Kleveman points out that Azerbaijan and Kazakhstan between them have oil reserves three times larger than those of America. One of the biggest oil deposits in the world is at the bottom of the Caspian Sea. With the American military presence in the Middle East costing $50 billion a year (even before the occupation of Iraq), it is small wonder that these alternative sources of energy are coveted. Kleveman laconically quotes a line from George W Bush’s auto- biography: “All my friends have in one way or the other been involved in the oil industry.” The logic of the New Great Game involves dubious alliances between transnational corporations, hugely rich fixers and the former communists and KGB generals who now run the former Soviet republics.

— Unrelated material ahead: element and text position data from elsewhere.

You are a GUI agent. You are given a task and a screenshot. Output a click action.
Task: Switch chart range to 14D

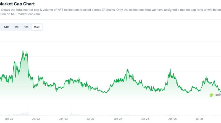point(7,27)
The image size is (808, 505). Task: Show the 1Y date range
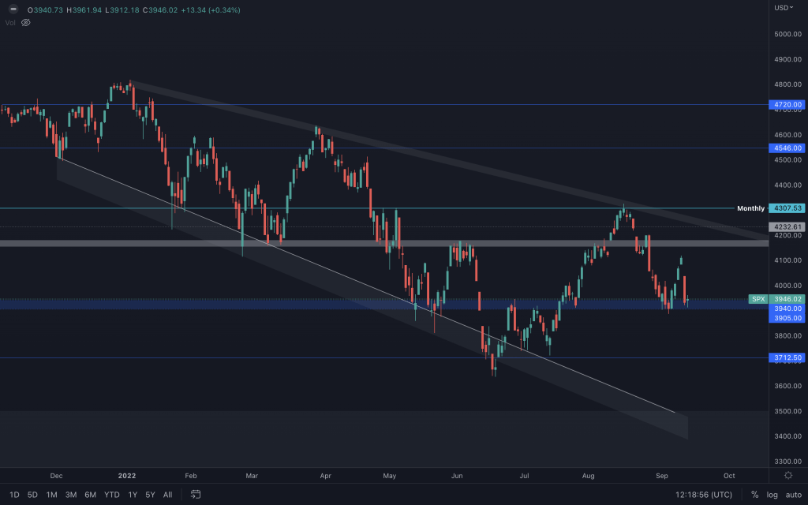pos(133,495)
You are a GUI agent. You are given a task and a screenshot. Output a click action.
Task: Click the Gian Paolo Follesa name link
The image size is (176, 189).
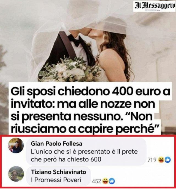coord(57,144)
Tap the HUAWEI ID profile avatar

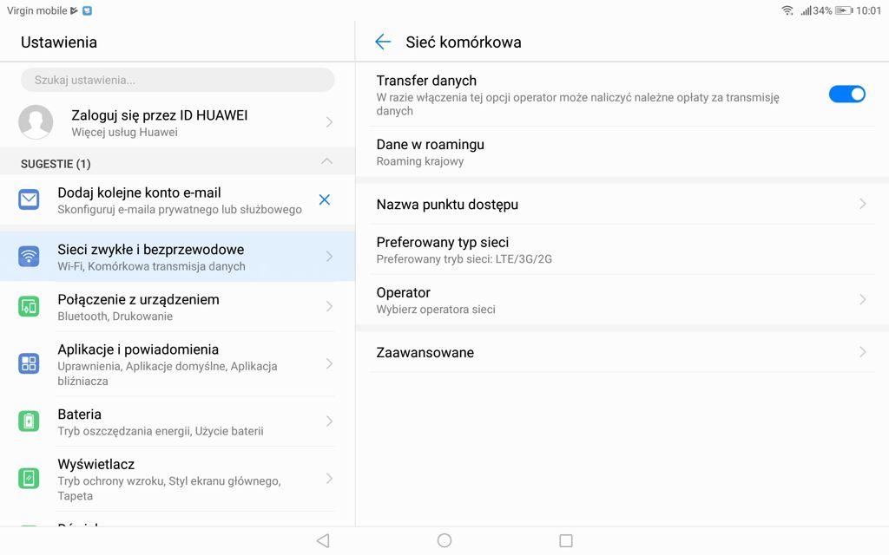[x=36, y=122]
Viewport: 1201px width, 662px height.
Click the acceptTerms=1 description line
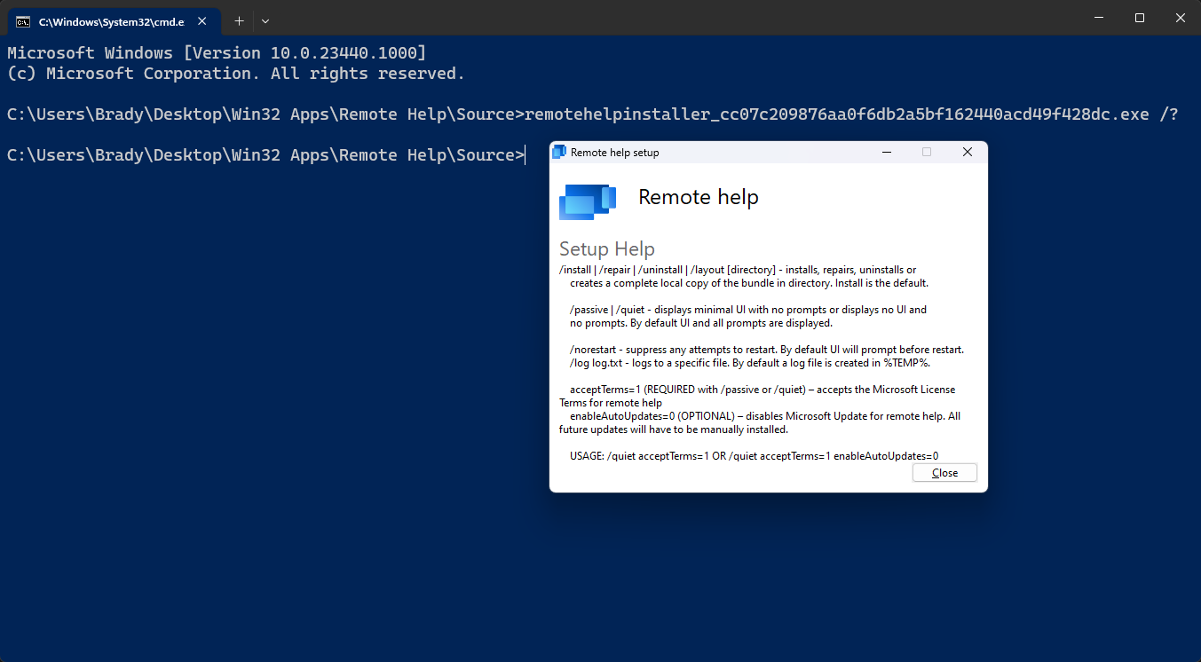[x=762, y=389]
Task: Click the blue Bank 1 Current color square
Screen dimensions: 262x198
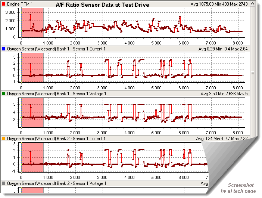Action: 3,49
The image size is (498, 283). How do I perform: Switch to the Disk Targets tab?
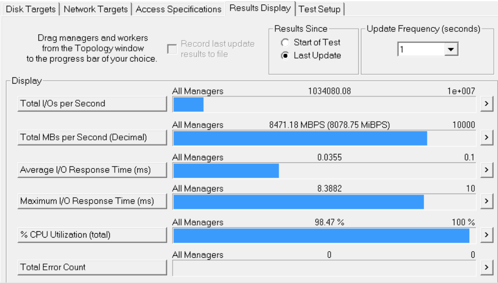click(31, 9)
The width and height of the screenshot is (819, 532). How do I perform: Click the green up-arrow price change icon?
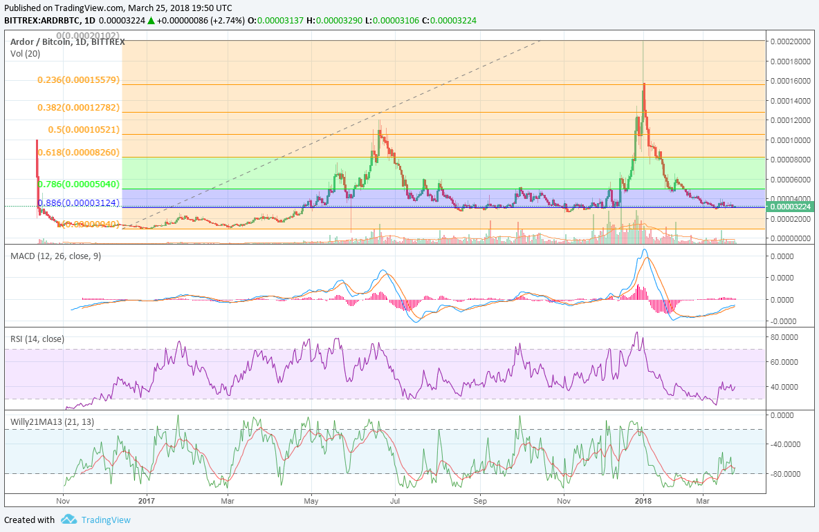tap(151, 21)
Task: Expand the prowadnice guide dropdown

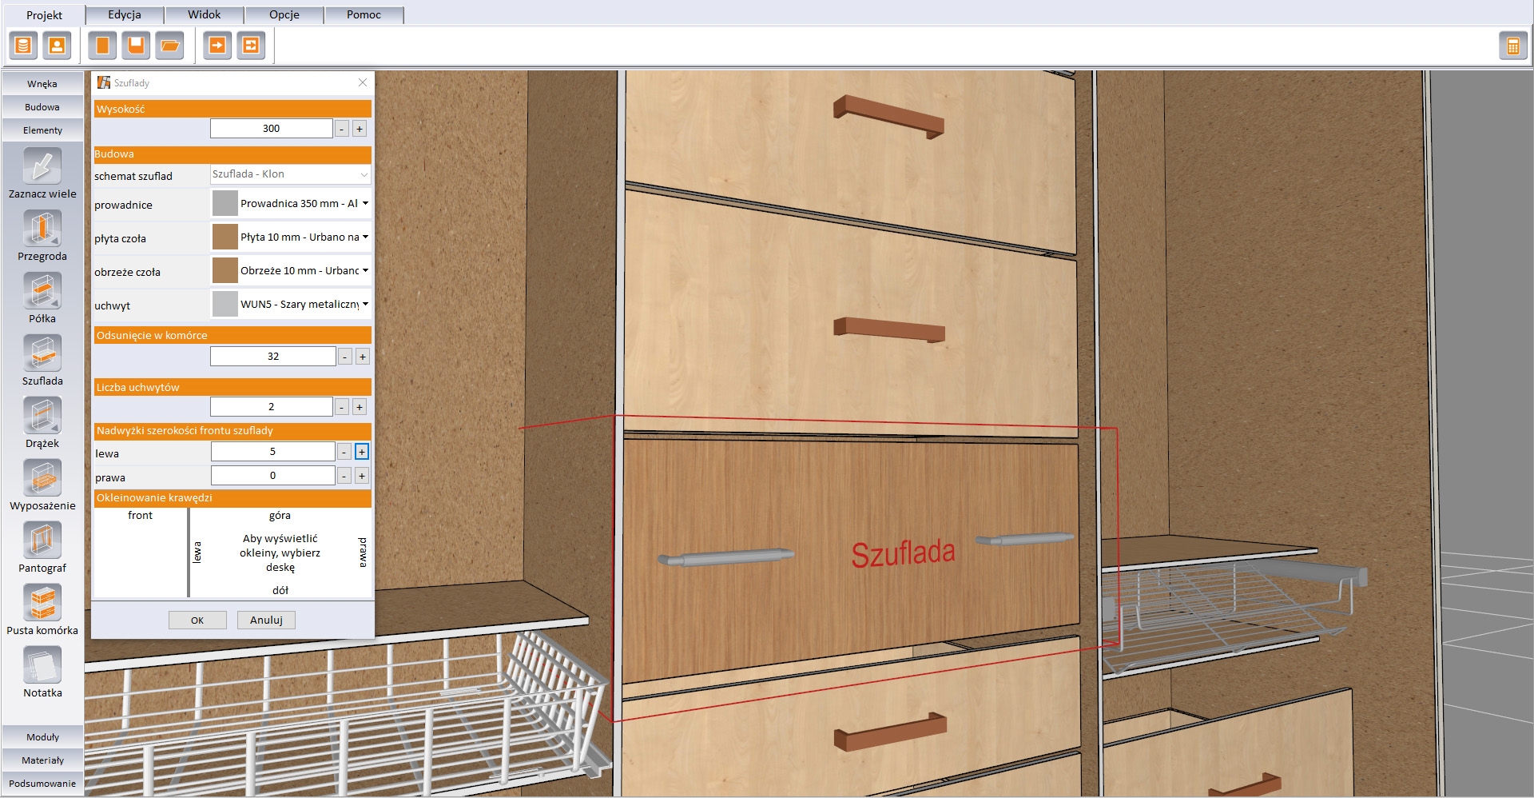Action: click(x=365, y=204)
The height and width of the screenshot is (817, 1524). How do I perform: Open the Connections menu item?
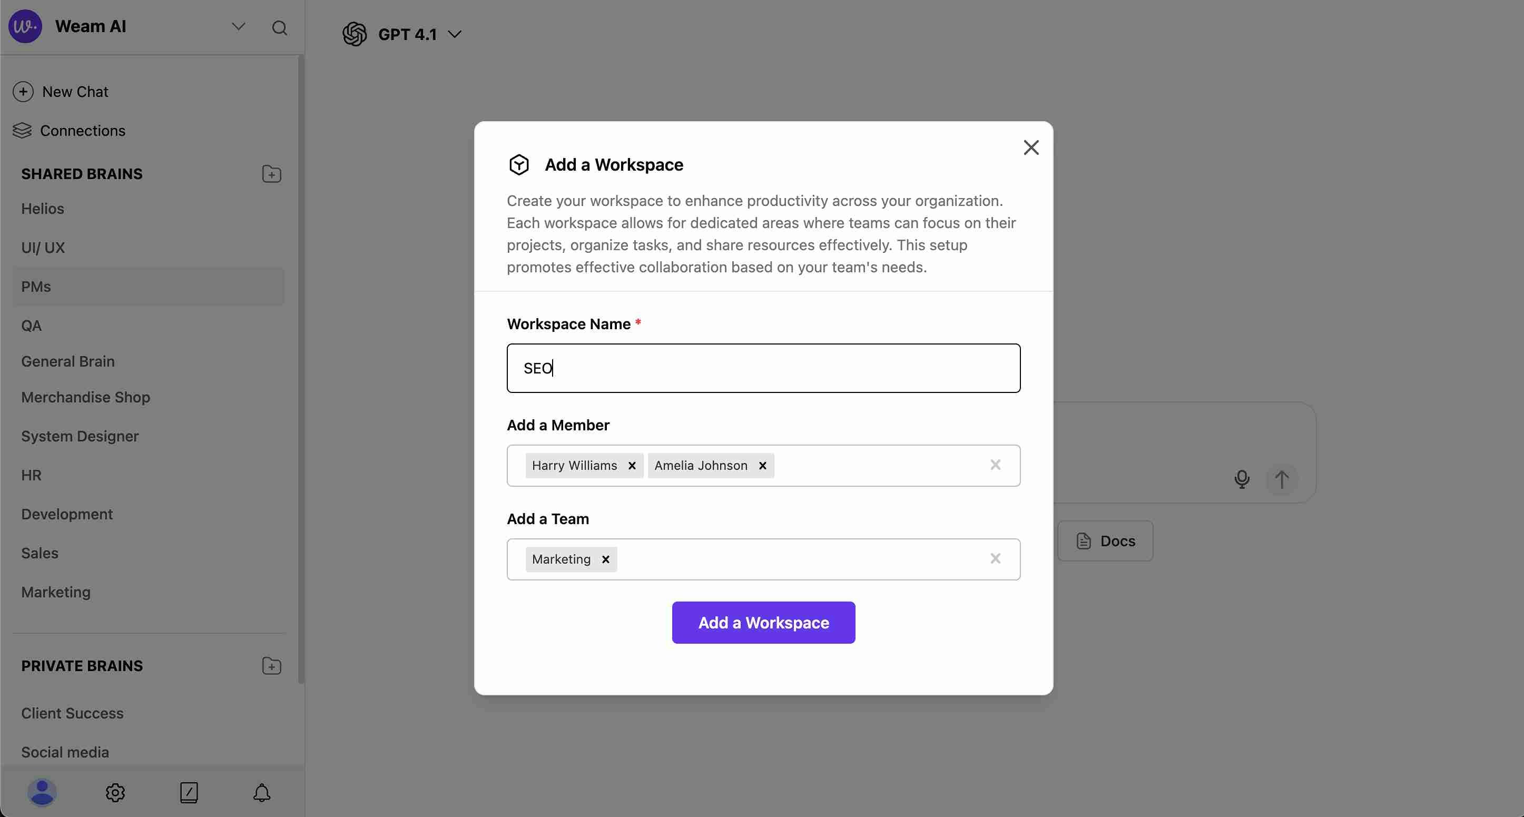pos(82,130)
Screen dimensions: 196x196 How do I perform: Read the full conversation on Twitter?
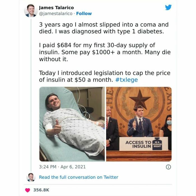(78, 177)
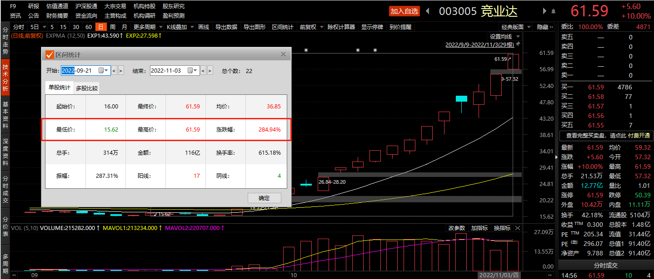This screenshot has height=279, width=654.
Task: Close the 区间统计 dialog
Action: pyautogui.click(x=283, y=54)
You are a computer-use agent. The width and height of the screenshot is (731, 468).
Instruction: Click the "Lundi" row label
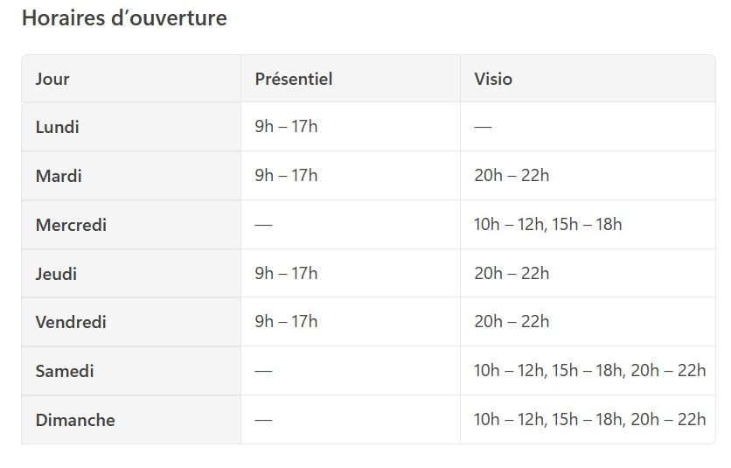click(58, 127)
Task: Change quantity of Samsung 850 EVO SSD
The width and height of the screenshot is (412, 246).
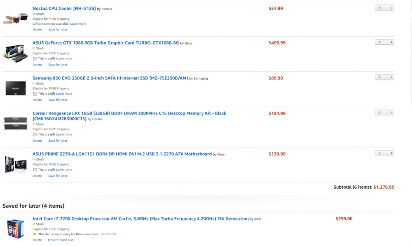Action: (384, 77)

The trickle-down of the new oil wealth to the rest of the population is almost nonexistent. A World Bank official in Kazakhstan tells Kleveman, “The gap between the few rich and the impoverished masses is unbelievably wide.” The demands of American foreign policy are at the heart of the action.

Travelling at some danger to himself, and marshalling the political and historical facts with authority, Kleveman crisscrosses Georgia, Chechnya, the independent Central Asian states, China, Iran and Afghanistan before ending up in Pakistan. If he needs to question a leading player, he has no hesitation about jumping on a plane and taking a detour to Washington. The result is a coherent study of a notoriously complex and unpredictable region, much of which is torn by terrible violence and civil wars.
Some of the people Kleveman meets on the way defy parody, such as the man from BP Amoco who effectively controls Azerbaijan, administering a budget of $15 billion, or the American soldier stationed in Kyrgyzstan, convinced of his own popularity as he hands out sweets to local children. “Our village is not a zoo where you can feed children like animals,” mutters a Kyrgyz woman once he is out of earshot. In Turkmenistan, which has some of the largest gas reserves in the world, we hear of President Saparmurat Nyazov, who has covered the land in enormous water fountains and solid gold statues of himself. The president calls himself Turkmenbashi (leader of all Turkmens) and for good measure has renamed certain days of the week after members of his family. So “Mondays are now called Turkmenbashi.”

Although this is a balanced book, Kleveman concludes that the policies of the current US administration are storing up numerous problems for the future. He quotes a Russian diplomat saying that Americans “do not look closely enough, and they do not listen”. Kleveman believes that at the end of the cold war “America was admired and loved” across the Soviet satellites “as the champion of democracy, civil liberties, and cultural progress”, but today their “impoverished populaces, disgusted with the United States’ alliances with their corrupt and despotic rulers, increasingly embrace militant Islam and virulent anti-Americanism”. A constant theme is the unhappy collision between tradition and change, the old and the new. Atavistic hatreds have combined with modernity in a striking and terrifying way: Chechen militants film themselves as they ambush Russian soldiers and slit their throats with daggers, and then post the images on a website.